課題一覧
1. 東海館の記事のうち「川沿いに立ち並ぶ建物のなかで」から「受付でタオルを購入できるので、手ぶらで気軽に立ち寄れます。」までの部分を、「タオル」を「手ぬぐい」に入れ替えて書き直せ。
2. 東海館の記事によると、東海館が旅館として創業したのはいつか。
3. 次の各文が東海館の記事と合うかどうかを答え、判断の根拠となる記事の語句をそのまま引用せよ。
(a) 東海館では日帰り入浴が毎日できる。
(b) 東海館の温泉はアルカリ性単純泉である。
(c) 東海館は2階建ての旅館である。

本文
● ● ● ● ●

【静岡・伊東】レトロ喫茶と和の伝統美。「東海館」で、温泉街の情緒と昭和の名建築にふれる
古きよき温泉街の面影が残る街、静岡県・伊東。JR伊東駅から徒歩8分の「東海館」は、昭和3年(1928)創業の旧旅館です。現在は観光施設の一つとして一般公開されている、伊東温泉のランドマークを訪れてきました。
伊東の温泉街を象徴する旧旅館「東海館」へ
古くから観光地として親しまれ、伊豆屈指の温泉街である伊東。街を流れる川沿いを歩けば、昭和時代の面影を色濃く残した光景が広がっています。
川沿いに立ち並ぶ建物のなかでも、一際存在感を放つ「東海館」が見えてきました。昭和3年(1928)に旅館として創業、伊東温泉を訪れる人たちを迎えた立派な玄関は、宿が辿ってきた歴史の重みを伝えているようです。
平成9年に旅館としての営みを終えた東海館。現在は観光施設として公開され、館内の見学に加えて、土・日曜、祝日は日帰り入浴ができます。
温泉は唐獅子が中央に鎮座する「大浴場」と、タコが踊る湯口の「小浴場」があり、時間帯によって男湯と女湯が入れ替わります。敷地内から沸いている温泉はアルカリ性単純泉で、老若男女に好まれる、柔らかな肌触り。
受付でタオルを購入できるので、手ぶらで気軽に立ち寄れます。
職人たちが技を競った、和の伝統美にふれる
玄関を入り受付を済ませたら、早速館内を見学しに行きましょう。入口にある中庭には、国内各地から集めたという大きな石が置かれています。縁起がよい亀の姿を模した大石を、ぜひ目を凝らして観察してみてくださいね。
東海館は、創業者の稲葉安太郎が材木商であったことから、高級木材や珍しい形の変木(へんぼく)がふんだんに使用された3階建ての旅館です。3人の棟梁たちが各階を担当し技を競ったと言われており、廊下や各部屋の入口部分にも、それぞれの個性が表れています。
部屋に入ると、欄間(らんま)や障子、飾り窓などに細やかな装飾が施されていることに驚きます。その細工は、鶴が舞うものや帆が走るもの、勝利と豊かさを表す千鳥文様などさまざま。

● ● ● ● ●

対象の現れる位置に関する記録
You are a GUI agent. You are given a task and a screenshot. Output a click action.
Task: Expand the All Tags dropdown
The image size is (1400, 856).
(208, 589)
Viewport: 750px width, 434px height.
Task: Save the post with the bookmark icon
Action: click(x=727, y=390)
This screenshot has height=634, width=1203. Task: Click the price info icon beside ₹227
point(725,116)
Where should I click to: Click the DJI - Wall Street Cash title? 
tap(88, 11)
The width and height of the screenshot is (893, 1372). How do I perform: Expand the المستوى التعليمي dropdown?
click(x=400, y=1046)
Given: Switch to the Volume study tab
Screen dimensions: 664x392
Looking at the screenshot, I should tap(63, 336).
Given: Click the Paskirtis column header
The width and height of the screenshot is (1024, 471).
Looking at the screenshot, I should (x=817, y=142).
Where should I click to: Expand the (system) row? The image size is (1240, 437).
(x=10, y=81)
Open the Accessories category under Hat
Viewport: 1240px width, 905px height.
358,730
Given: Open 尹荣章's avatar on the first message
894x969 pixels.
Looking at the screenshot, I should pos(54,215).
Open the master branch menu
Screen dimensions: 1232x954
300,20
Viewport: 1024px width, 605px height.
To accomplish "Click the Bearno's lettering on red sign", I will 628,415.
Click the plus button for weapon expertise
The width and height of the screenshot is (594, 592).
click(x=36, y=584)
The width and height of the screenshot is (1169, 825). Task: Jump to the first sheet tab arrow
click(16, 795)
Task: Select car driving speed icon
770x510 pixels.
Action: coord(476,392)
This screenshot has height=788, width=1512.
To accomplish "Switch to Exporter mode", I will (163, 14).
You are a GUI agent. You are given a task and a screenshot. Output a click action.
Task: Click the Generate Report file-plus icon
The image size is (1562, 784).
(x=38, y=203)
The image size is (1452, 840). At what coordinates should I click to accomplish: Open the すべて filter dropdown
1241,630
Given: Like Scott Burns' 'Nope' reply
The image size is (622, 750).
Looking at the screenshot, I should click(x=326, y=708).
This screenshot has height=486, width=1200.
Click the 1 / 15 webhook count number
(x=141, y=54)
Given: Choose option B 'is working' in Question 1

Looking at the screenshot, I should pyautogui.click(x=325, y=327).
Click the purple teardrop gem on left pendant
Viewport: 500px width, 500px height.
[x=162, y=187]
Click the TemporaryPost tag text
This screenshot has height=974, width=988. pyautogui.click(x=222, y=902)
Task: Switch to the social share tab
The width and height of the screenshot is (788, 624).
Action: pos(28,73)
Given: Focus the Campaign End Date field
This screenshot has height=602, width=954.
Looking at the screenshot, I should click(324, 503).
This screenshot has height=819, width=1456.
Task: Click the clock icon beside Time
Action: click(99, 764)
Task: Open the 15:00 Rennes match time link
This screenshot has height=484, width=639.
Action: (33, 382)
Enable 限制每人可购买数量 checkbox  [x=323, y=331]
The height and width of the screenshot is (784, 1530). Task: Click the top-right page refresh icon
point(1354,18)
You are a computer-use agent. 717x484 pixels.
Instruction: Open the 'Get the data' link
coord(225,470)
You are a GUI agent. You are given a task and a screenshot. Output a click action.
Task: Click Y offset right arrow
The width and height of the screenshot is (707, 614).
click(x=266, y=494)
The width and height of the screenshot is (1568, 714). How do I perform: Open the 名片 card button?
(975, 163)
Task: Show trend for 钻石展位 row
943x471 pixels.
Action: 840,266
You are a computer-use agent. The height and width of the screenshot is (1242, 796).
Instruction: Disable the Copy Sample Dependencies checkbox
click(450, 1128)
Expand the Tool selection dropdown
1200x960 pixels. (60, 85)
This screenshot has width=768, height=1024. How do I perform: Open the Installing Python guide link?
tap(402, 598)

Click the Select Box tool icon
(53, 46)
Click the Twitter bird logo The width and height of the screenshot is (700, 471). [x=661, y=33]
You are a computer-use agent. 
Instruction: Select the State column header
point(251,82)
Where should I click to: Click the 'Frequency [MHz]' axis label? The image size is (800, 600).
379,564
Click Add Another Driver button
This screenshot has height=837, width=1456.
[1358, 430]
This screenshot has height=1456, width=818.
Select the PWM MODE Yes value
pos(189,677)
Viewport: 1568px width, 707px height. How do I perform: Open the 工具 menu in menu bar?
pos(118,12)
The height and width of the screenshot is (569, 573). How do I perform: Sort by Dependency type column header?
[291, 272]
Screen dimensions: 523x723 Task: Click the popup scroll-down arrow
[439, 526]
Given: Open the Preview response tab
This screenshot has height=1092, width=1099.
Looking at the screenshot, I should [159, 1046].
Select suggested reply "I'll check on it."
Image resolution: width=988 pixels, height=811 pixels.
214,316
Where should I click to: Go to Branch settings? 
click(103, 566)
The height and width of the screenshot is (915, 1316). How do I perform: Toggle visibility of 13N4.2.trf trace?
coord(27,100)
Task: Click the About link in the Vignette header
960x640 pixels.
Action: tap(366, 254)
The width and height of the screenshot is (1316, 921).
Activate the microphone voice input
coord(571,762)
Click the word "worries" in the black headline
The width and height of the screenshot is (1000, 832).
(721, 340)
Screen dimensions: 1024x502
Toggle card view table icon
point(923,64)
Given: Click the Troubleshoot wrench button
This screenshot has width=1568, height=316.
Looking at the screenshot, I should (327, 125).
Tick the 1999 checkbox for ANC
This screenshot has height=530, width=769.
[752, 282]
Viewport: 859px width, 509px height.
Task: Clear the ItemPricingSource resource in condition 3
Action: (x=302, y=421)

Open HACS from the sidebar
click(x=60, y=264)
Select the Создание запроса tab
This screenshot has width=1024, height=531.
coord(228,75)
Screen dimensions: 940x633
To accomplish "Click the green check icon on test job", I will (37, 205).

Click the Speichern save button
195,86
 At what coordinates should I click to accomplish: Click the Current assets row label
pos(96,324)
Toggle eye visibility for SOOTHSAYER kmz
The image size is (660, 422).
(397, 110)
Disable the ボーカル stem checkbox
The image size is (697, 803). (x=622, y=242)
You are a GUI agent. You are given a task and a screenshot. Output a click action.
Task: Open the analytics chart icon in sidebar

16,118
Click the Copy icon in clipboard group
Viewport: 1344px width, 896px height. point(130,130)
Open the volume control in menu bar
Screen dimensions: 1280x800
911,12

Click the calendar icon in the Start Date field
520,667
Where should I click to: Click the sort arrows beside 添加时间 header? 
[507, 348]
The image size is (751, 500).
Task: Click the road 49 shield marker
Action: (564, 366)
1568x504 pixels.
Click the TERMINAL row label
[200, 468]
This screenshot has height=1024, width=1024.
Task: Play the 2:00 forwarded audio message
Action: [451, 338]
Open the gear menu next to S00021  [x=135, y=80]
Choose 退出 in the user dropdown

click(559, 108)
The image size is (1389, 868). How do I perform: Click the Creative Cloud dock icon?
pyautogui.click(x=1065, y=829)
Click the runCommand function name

● ● ● ● ●

解答
1.
川沿いに立ち並ぶ建物のなかでも、一際存在感を放つ「東海館」が見えてきました。昭和3年(1928)に旅館として創業、伊東温泉を訪れる人たちを迎えた立派な玄関は、宿が辿ってきた歴史の重みを伝えているようです。
平成9年に旅館としての営みを終えた東海館。現在は観光施設として公開され、館内の見学に加えて、土・日曜、祝日は日帰り入浴ができます。
温泉は唐獅子が中央に鎮座する「大浴場」と、タコが踊る湯口の「小浴場」があり、時間帯によって男湯と女湯が入れ替わります。敷地内から沸いている温泉はアルカリ性単純泉で、老若男女に好まれる、柔らかな肌触り。
受付で手ぬぐいを購入できるので、手ぶらで気軽に立ち寄れます。

2. 昭和3年(1928)。

3.
(a) いいえ。「土・日曜、祝日は日帰り入浴ができます」
(b) はい。「敷地内から沸いている温泉はアルカリ性単純泉で」
(c) いいえ。「3階建ての旅館です」